**PROBLEM REQUIREMENTS:** Your job is to set down the stretch of entries that opens with the line containing "You are a GUI" and closes with the line containing "This screenshot has height=939, width=1288.". Keep both end lines, copy each exactly, and add nothing.

**SUPPLIED RECORDS:**
== Segment start ==

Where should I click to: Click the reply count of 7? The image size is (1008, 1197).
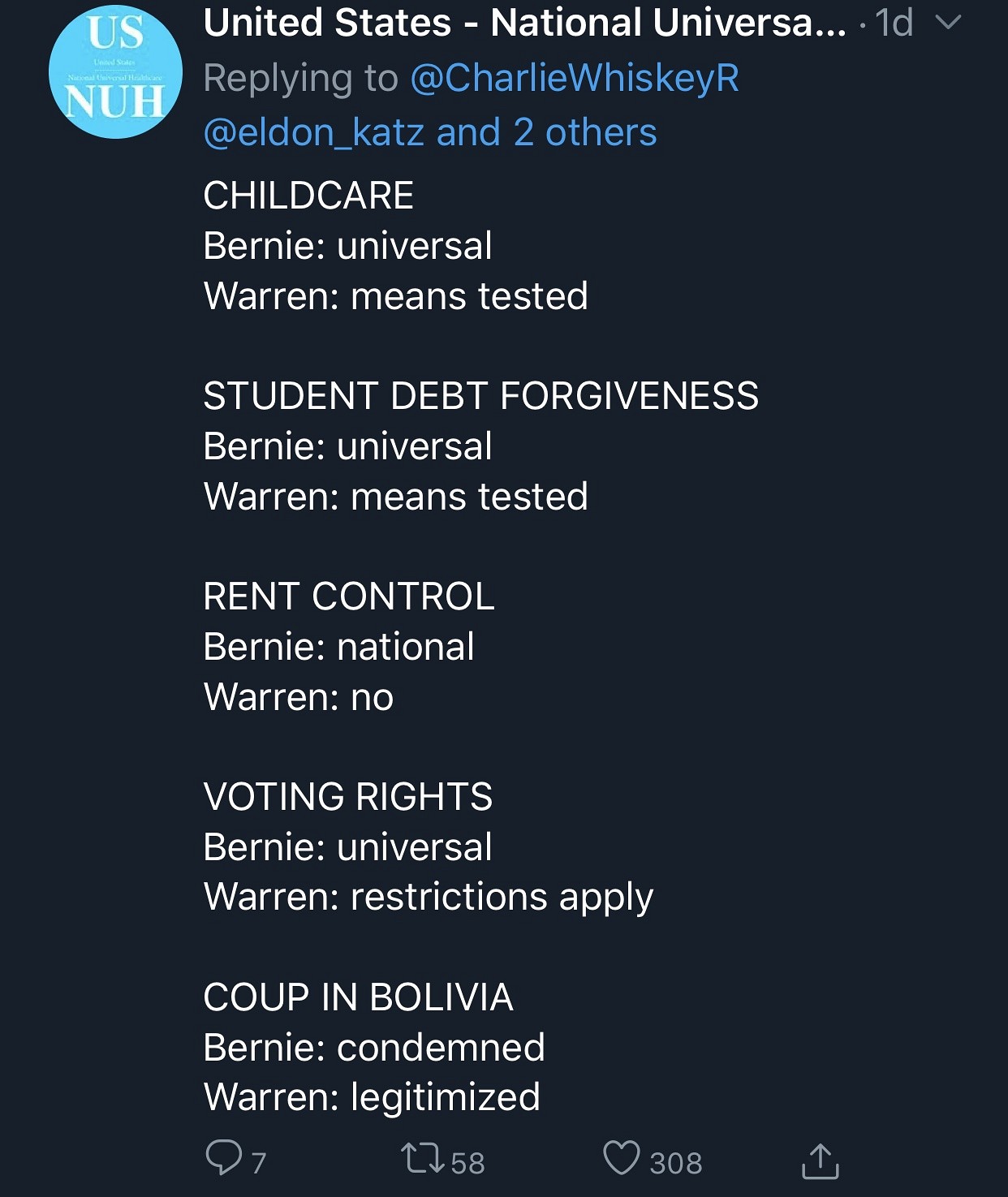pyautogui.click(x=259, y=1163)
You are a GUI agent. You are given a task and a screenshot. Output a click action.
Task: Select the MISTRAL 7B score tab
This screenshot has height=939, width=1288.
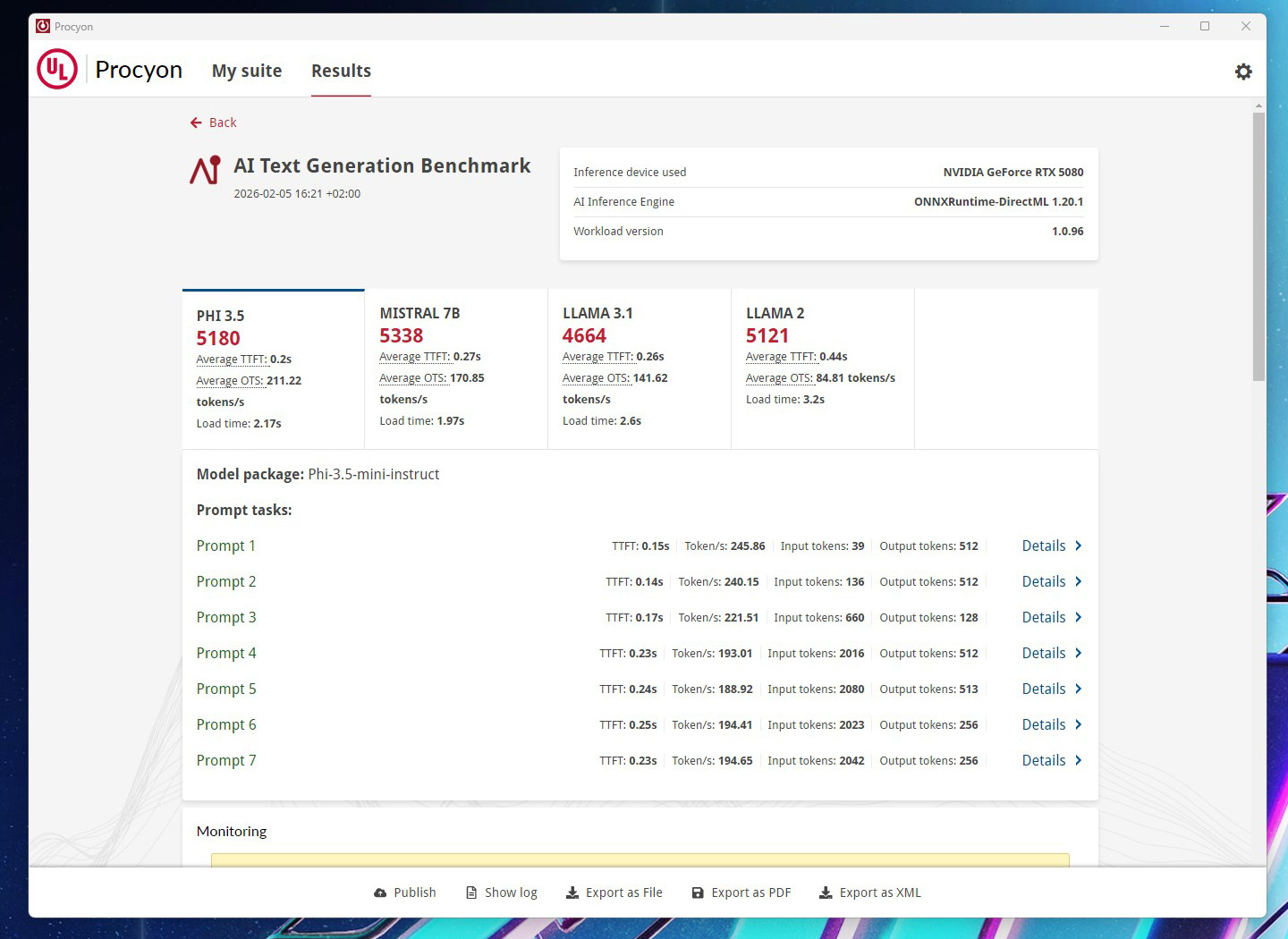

== Segment end ==
== Segment start ==

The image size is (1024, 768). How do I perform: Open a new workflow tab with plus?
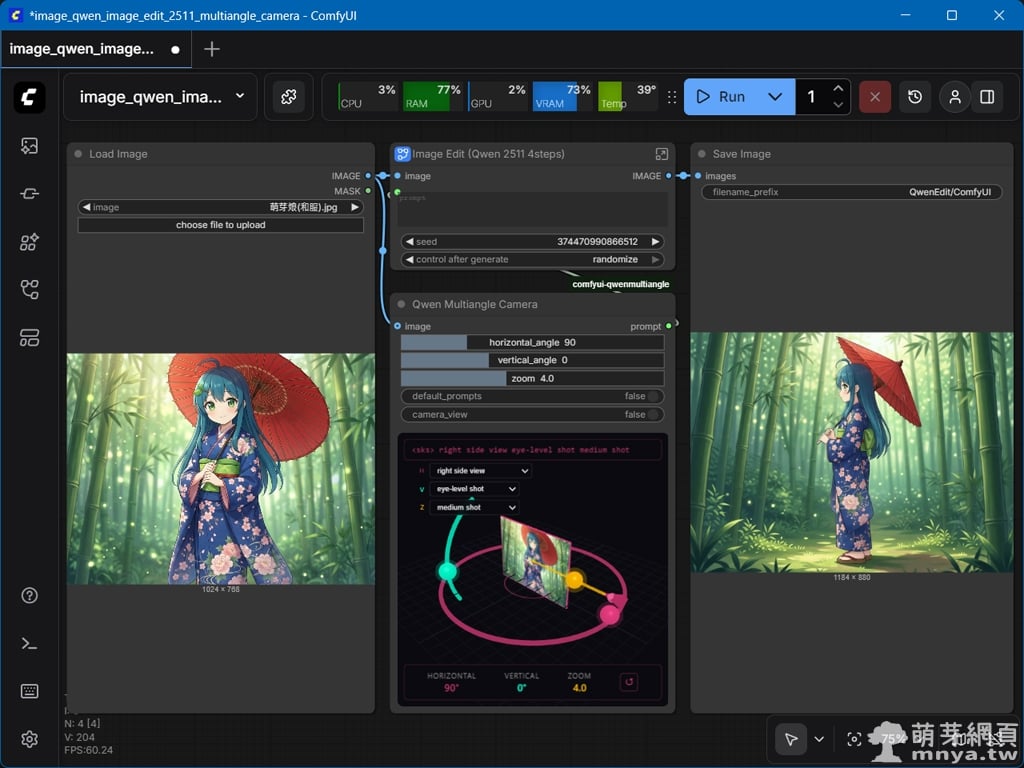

== Segment end ==

**EXERCISE SOLUTION:**
You are a GUI agent. You are given a task and a screenshot. Output a click action.
Task: Select the MISTRAL 7B score tab
This screenshot has height=939, width=1288.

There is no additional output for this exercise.